Dr. Anderson and I felt that a little knowledge of the Psychosomatic Family Model on the part of the other psychologist was a problem. Her confidence in the model that kept her from gathering the basic information about the circumstances of the teen’s nonadherence. If she had carefully inquired about this, she would’ve seen an opportunity for a simple intervention that stayed focus on the teen, not his parents having gotten divorce.
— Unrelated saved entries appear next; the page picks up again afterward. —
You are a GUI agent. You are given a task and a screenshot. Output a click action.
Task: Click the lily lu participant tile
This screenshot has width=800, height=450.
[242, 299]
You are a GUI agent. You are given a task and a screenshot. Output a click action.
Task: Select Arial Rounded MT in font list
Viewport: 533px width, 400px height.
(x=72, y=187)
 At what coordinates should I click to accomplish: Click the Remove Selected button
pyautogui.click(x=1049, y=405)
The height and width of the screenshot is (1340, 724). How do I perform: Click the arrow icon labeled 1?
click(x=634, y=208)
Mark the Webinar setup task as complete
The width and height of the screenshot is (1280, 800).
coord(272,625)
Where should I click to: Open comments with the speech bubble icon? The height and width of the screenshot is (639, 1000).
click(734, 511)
In the papers that Dr. Anderson and I wrote, we criticize the idea of symptom serving functions as being too glib and as interfering with good clinical observations of who was doing what when. We also took issue with the Minuchin’s key concept of parental overprotectiveness. It was being used by therapist to blame parents for their children’s intractable medical problems. We instead developed a concept of “miscarried helping” in which parents or other carers can get involved in increasingly on helpful ways when they see their efforts failing and when they see a patient failing to get control of a health issue. We suggested a “principle of charity” and attempting to understand these efforts, rather than jumping to the assumption that the carers gain something by the persistence of the patient’s problems.
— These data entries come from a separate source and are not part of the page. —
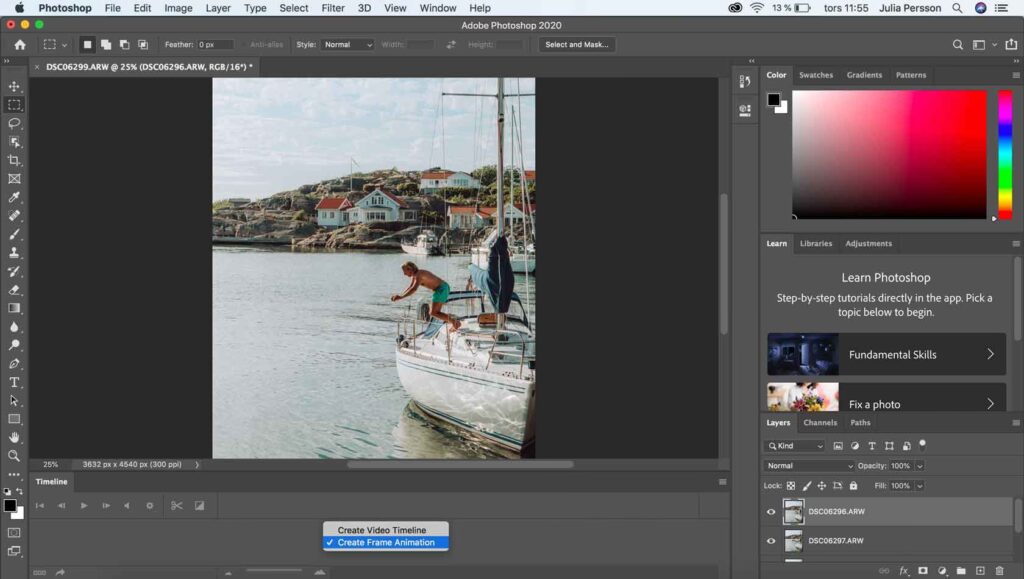1024x579 pixels.
Task: Hide the DSC06296.ARW layer
Action: click(771, 512)
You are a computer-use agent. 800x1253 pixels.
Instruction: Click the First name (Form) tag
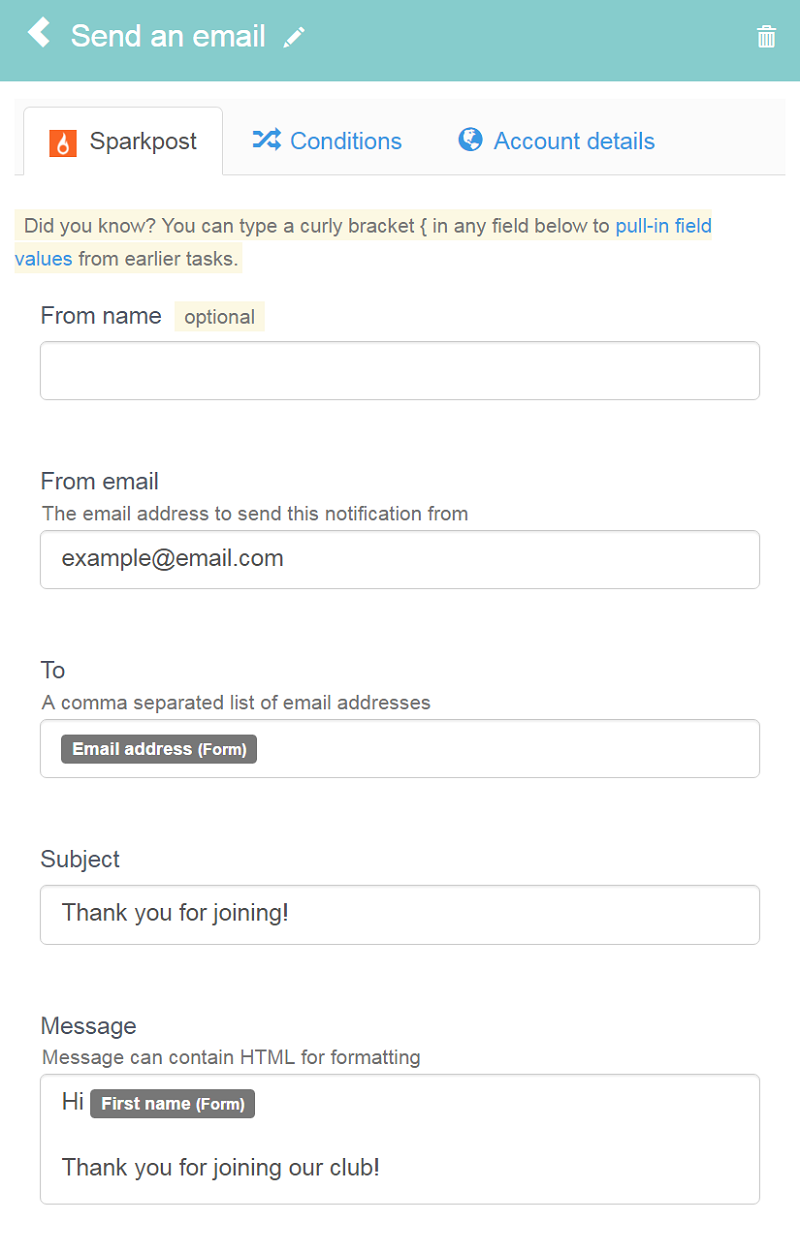pos(173,1104)
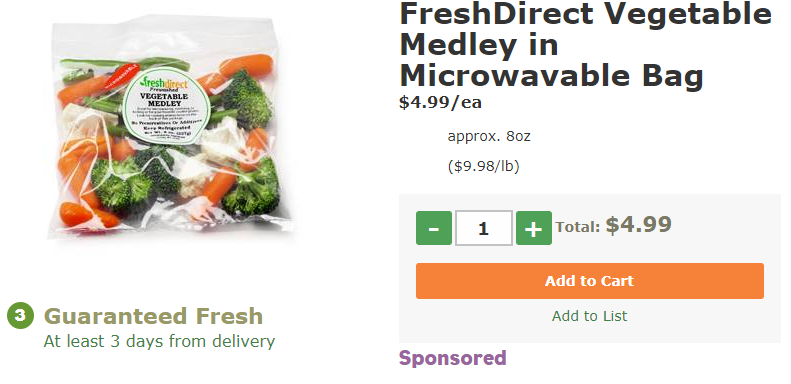Click the FreshDirect Vegetable Medley product title
791x384 pixels.
(x=585, y=44)
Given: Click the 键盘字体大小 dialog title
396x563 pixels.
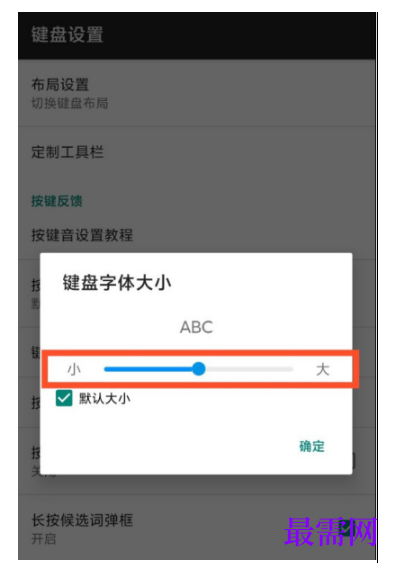Looking at the screenshot, I should tap(117, 283).
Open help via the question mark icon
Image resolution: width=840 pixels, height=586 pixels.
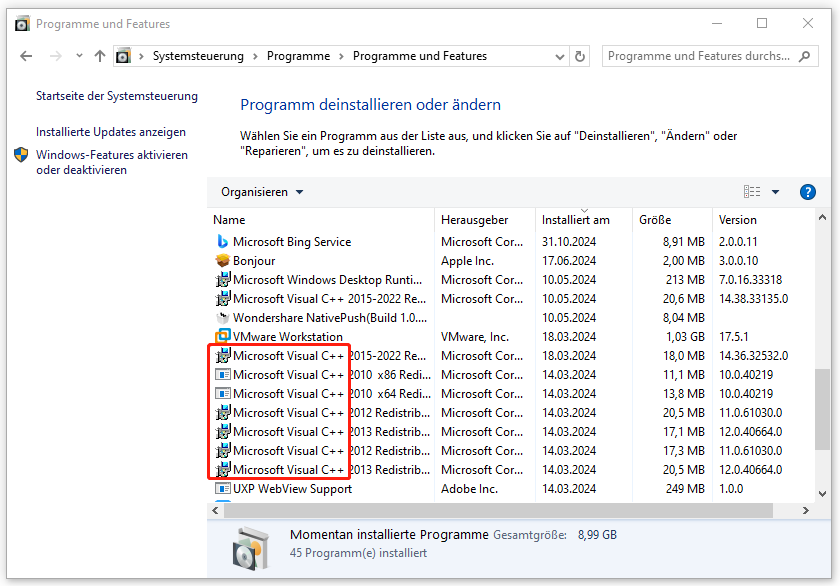pyautogui.click(x=808, y=191)
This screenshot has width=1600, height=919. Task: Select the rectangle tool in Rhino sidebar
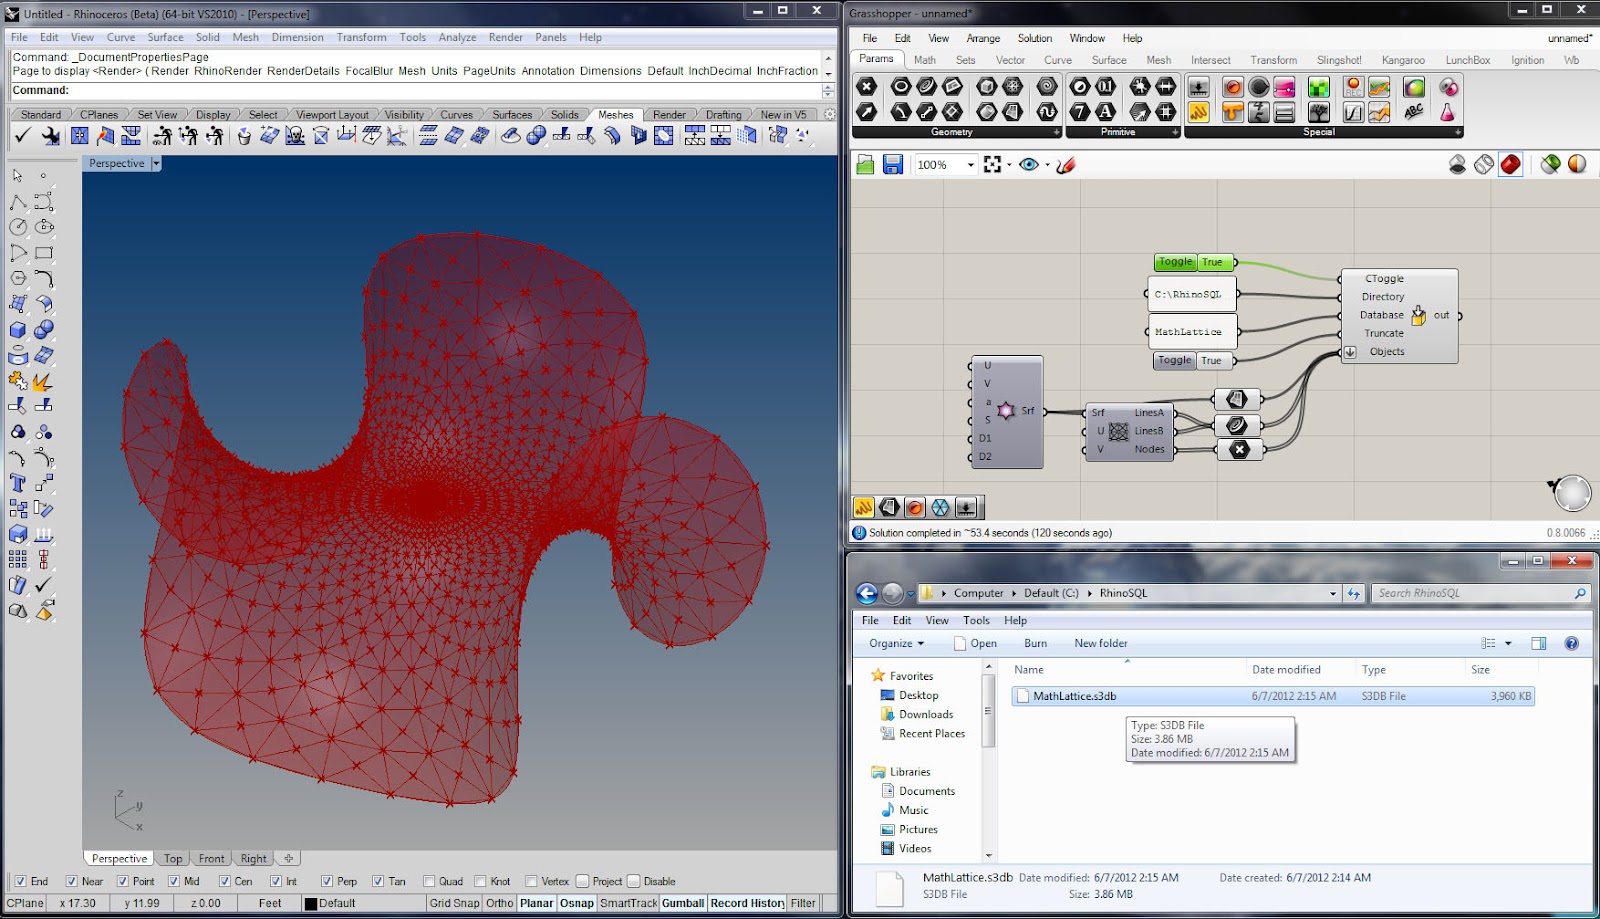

The Minuchin claimed that their model only applied to adolescents with “brittle diabetes,” not all children and teens having trouble managing their diabetes. In the 1970s, there were some children and teens being hospitalized with poorly controlled diabetes, after previously having managed their condition well. By the 1980s, it was recognized that physiological changes associated with adolescence could disrupt previously effective routines for managing diabetes. But the solution was to understand the difficulties and bolster new routines and new self-monitoring. This responsibility should be left at first with the adolescent. If he or she were incapable of achieving better adherence, the parents could step in. With a new understanding of diabetes and adolescence and more adherence-focused interventions, the diagnosis of “brittle diabetes” fell out of favor as vague and unscientific or even invalid.
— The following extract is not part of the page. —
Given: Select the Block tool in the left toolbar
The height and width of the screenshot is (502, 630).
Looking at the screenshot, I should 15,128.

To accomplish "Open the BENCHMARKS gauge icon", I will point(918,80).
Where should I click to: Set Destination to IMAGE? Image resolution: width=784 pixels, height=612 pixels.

In this slide presentation, I recall the demise of the Psychosomatic Family Model, and try to extract some lessons that we should have learned. A key one is that we should not jump to the assumption of direct links of family interaction and physiological processes, particularly when they involve inferences about variables that we cannot observe or measure. Wherever possible, we should first rule out adherence as the issue and try to understand how family interaction patterns either facilitate or impede better adherence.
I focus on some of my own work involving heart failure patients but also cancer patients undergoing radiation therapy. In each instance, I tried to make hypotheses about observable and potentially modifiable interactional processes. In specific instances, these hypotheses can be tested clinically by asking the right questions about adherence. In terms of research, they can be tested with manipulation of adherence, such as in randomized controlled trials of interventions to improve adherence.
I close the presentation with some work that seems to demonstrate a link between marital interaction and wound healing. This work is theoretically important, but does not necessarily demonstrate that changing marital interaction can facilitate wound healing in a clinically significant fashion. In the absence of evidence that it can, it would be best to focus on simple biomedical efforts to increase wound healing.